PREGNANCY AND BREASTFEEDING SAFETY: When given orally to animals, glucocorticoid steroids similar to budesonide have been shown to cause fetal abnormalities. Studies of pregnant women using inhaled budesonide during early pregnancy do not show an increase in the rate of fetal abnormalities. Nevertheless, since these studies cannot completely exclude rare abnormalities, budesonide should be used during pregnancy only if it clearly is needed. Budesonide is secreted in breast milk at concentrations of 0.3% to 1% of the inhaled dose. Budesonide should only be used by breast feeding mothers when clearly needed, and the lowest effective dose and other strategies to reduce infant exposure should be used.
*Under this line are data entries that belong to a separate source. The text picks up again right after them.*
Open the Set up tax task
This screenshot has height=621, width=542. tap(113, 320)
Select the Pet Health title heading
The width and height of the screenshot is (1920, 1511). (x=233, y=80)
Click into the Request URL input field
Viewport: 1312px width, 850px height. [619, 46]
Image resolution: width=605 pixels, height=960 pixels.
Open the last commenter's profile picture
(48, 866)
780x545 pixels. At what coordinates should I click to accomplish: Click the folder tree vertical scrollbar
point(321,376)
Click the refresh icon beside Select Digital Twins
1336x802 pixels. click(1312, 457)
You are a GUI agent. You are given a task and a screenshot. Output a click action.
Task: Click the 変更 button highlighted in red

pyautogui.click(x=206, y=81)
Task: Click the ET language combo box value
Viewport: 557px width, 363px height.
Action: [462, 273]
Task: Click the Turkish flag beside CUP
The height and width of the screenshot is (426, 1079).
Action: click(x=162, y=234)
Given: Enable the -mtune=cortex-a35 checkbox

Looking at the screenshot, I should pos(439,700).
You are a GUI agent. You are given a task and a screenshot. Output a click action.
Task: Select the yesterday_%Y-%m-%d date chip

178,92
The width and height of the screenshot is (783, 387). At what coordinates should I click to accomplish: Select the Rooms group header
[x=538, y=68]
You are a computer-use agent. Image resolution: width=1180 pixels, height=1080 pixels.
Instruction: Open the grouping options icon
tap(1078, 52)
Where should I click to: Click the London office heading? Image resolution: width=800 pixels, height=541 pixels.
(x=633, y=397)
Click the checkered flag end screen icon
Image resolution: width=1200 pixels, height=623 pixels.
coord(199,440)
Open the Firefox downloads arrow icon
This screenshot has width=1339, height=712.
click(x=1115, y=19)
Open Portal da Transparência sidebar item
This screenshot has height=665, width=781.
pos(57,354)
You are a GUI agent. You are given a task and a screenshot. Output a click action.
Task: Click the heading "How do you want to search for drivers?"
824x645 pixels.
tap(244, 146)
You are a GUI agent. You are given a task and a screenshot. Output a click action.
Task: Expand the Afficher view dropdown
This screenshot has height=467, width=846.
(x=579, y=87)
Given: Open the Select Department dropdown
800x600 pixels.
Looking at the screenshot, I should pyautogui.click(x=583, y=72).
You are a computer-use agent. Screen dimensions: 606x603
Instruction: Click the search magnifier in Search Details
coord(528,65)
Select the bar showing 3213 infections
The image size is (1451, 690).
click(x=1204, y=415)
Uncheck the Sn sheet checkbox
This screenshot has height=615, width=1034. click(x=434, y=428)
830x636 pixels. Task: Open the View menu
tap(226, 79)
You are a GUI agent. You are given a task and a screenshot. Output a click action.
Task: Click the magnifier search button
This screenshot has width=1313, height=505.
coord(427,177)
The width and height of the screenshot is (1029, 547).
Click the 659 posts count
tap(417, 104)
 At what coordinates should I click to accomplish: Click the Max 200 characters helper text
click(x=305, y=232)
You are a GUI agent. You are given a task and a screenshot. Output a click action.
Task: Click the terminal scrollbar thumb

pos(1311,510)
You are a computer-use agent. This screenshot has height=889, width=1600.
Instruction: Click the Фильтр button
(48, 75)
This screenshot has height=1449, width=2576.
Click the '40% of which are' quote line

STORAGE: Budesonide should be kept at room temperature, 15-30 C (59-86 F). It should be shaken well before each use.
DOSING: In adults and in children over the age of 6 years, the recommended starting dose of budesonide is 1 spray in each nostril once daily. The maximum dose for children older than 12 years of age and adults is 4 sprays per nostril once daily. The maximum dose for children younger than 12 years of age is 2 sprays per nostril once daily.
DRUG CLASS AND MECHANISM: Budesonide is a synthetic steroid belonging to the glucocorticoid family, a family in which cortisol (hydrocortisone) is the naturally occurring steroid. Hydrocortisone is produced in the adrenal glands. Glucocorticoid steroids have potent anti-inflammatory actions. When used as a nasal inhaler or spray, budesonide travels directly to the lining of the nose, and only 20% of the administered dose is absorbed into the body. Intranasal budesonide was approved by the FDA in 1994.